**Problem requirements:** Filter the data for lines with the word "Cost", then copy every line so identified.

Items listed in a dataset
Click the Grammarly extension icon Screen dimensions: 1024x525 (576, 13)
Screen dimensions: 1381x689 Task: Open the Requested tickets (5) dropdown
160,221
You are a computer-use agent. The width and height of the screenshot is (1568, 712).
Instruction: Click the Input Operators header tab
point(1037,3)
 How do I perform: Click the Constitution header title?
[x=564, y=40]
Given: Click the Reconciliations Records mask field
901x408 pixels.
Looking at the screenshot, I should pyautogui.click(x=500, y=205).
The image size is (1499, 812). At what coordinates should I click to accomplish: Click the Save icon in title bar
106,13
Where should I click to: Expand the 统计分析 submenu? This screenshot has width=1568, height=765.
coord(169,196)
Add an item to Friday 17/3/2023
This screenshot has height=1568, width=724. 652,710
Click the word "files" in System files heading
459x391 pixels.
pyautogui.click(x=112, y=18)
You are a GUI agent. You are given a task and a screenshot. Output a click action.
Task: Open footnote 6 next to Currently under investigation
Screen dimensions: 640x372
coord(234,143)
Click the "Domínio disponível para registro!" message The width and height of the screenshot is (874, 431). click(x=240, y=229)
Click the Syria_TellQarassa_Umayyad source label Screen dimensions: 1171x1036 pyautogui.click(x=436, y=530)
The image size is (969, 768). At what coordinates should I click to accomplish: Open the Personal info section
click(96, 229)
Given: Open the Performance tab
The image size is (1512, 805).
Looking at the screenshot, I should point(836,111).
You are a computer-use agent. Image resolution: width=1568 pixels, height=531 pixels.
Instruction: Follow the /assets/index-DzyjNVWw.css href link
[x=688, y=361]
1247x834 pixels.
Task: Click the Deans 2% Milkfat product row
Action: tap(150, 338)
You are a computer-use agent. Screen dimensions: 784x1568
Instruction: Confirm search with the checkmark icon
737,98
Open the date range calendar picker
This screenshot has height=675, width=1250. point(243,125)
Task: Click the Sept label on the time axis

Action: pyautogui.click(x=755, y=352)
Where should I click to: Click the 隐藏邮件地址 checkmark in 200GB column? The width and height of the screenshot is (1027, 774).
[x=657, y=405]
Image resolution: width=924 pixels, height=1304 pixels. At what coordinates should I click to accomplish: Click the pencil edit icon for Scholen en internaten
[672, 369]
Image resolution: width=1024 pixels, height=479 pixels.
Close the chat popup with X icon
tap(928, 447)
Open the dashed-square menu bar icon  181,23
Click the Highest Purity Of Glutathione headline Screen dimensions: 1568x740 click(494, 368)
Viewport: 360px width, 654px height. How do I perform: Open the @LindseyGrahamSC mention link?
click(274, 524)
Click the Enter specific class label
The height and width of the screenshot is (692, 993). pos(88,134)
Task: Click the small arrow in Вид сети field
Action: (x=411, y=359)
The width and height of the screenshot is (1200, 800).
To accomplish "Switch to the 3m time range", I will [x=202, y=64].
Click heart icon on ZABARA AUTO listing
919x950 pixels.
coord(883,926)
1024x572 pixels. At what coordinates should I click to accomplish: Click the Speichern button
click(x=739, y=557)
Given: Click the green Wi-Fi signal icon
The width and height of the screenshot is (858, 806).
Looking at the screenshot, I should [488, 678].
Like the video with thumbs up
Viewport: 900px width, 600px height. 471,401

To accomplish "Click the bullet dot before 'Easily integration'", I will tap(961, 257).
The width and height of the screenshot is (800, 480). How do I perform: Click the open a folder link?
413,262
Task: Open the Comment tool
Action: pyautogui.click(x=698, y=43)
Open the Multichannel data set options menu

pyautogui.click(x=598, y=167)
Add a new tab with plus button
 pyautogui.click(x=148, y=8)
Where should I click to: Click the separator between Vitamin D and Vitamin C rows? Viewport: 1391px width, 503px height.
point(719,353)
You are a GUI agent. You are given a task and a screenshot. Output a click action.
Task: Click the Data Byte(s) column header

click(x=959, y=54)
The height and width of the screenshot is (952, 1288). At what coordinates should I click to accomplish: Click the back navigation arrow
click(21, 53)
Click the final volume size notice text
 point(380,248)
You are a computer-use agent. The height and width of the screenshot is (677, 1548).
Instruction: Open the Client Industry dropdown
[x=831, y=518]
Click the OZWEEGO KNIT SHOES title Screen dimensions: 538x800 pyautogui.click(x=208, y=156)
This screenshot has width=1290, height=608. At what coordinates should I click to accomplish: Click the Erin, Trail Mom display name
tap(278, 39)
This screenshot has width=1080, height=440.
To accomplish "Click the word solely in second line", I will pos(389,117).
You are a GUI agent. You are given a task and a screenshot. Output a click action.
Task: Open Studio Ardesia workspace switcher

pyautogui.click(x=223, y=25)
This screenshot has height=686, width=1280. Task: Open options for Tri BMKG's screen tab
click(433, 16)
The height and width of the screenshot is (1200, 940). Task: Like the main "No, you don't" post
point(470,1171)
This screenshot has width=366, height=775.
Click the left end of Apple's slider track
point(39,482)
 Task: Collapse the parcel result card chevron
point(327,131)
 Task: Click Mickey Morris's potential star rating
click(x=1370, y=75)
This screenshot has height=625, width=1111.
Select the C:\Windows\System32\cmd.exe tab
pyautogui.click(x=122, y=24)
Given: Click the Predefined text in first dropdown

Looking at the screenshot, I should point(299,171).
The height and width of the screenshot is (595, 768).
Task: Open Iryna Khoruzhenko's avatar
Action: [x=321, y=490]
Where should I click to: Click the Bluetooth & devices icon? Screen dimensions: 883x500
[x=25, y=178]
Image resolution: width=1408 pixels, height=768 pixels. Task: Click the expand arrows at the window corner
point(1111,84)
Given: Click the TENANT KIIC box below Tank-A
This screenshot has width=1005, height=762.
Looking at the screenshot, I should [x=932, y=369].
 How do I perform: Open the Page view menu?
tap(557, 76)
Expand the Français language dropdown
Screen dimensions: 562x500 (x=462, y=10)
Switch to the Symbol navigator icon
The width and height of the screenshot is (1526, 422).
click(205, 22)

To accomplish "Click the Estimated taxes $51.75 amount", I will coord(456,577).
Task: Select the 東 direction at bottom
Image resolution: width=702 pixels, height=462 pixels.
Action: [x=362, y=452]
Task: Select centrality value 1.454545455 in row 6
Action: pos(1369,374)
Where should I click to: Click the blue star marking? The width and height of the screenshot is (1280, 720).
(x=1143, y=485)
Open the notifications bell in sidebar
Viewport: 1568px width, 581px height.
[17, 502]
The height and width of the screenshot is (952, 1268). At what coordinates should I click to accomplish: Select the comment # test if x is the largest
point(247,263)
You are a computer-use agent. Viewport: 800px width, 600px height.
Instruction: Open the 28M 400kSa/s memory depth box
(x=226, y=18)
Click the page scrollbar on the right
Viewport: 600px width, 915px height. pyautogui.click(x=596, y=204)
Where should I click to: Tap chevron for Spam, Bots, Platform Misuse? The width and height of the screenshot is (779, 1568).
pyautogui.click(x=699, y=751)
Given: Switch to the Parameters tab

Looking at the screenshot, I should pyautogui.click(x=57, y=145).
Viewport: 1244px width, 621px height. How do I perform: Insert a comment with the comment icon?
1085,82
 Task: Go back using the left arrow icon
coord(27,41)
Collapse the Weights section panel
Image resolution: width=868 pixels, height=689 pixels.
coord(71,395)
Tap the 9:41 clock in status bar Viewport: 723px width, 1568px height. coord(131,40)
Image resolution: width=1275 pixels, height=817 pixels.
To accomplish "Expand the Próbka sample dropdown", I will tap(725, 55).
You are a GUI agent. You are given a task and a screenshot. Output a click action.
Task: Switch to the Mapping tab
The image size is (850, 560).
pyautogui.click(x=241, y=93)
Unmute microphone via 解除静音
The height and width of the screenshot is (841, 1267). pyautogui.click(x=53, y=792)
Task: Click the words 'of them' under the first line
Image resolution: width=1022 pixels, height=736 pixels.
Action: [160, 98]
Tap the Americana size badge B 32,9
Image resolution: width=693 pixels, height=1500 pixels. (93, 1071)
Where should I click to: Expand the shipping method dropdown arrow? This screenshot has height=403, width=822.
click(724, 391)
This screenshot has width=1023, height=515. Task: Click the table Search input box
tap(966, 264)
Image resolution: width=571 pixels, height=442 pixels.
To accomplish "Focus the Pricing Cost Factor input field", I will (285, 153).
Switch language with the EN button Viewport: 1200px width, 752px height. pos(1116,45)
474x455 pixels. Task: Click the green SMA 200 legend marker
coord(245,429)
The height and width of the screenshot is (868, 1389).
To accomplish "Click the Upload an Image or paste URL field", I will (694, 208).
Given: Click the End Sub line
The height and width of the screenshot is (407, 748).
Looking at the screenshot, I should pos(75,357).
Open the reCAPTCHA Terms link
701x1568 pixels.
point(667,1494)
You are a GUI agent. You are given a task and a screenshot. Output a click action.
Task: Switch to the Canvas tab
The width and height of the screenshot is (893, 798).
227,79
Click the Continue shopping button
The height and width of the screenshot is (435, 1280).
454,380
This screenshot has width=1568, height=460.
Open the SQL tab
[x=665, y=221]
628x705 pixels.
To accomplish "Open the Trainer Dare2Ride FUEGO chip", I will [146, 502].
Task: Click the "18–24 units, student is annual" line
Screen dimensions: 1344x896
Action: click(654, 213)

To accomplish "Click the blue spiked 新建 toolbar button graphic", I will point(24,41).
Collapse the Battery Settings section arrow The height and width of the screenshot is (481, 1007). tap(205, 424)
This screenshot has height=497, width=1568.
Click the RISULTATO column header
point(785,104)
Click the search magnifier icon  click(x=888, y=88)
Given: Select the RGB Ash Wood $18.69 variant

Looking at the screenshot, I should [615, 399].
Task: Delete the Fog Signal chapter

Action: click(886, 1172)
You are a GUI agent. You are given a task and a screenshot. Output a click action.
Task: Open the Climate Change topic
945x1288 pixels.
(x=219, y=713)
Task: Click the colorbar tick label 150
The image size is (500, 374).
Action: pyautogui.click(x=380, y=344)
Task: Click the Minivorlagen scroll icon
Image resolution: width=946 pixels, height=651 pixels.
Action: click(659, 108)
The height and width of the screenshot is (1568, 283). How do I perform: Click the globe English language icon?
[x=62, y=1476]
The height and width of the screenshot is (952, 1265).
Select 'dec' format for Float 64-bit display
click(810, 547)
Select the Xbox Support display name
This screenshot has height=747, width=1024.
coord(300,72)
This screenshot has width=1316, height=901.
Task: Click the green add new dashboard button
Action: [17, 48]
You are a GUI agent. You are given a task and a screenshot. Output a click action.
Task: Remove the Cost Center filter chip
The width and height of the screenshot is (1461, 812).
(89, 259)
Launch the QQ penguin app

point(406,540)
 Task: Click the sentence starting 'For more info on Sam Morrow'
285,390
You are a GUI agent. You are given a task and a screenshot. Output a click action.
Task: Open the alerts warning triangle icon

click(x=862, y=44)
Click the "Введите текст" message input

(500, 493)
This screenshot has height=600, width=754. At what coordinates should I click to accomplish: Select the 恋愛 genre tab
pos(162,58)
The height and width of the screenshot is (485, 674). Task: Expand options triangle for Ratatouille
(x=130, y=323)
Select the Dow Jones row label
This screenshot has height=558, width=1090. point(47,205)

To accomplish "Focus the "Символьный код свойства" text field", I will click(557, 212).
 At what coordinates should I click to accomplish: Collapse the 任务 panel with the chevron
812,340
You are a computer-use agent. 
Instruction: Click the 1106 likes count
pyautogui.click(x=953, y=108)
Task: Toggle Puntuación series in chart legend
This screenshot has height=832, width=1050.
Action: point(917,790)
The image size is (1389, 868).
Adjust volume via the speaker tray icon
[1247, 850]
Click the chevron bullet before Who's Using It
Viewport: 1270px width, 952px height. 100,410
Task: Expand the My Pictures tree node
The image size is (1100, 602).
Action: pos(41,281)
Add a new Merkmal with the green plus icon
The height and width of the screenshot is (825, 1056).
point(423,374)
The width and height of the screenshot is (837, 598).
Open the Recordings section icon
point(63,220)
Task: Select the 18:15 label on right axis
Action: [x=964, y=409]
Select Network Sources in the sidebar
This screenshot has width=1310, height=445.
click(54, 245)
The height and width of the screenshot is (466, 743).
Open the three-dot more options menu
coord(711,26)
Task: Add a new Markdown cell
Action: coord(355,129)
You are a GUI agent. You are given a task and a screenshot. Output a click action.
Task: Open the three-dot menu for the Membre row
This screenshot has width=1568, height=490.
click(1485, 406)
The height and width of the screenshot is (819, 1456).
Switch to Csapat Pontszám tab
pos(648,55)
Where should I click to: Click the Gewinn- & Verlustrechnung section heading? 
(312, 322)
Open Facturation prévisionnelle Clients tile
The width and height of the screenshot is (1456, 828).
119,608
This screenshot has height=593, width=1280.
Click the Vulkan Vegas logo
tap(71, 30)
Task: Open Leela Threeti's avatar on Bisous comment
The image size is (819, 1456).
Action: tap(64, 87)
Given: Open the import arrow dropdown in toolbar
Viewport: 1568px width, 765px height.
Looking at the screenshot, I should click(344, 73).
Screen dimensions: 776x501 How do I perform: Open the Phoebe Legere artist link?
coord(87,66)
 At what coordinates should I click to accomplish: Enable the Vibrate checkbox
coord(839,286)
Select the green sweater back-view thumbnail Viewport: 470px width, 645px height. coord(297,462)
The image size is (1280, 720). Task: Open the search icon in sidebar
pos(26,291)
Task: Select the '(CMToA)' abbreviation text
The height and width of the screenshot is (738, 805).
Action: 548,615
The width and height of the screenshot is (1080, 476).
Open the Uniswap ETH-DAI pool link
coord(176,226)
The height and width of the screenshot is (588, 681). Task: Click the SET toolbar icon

**Written answer:**
To accomplish "Focus the Pricing Cost Factor input field", I will (285, 153).
Task: Remove the Cost Center filter chip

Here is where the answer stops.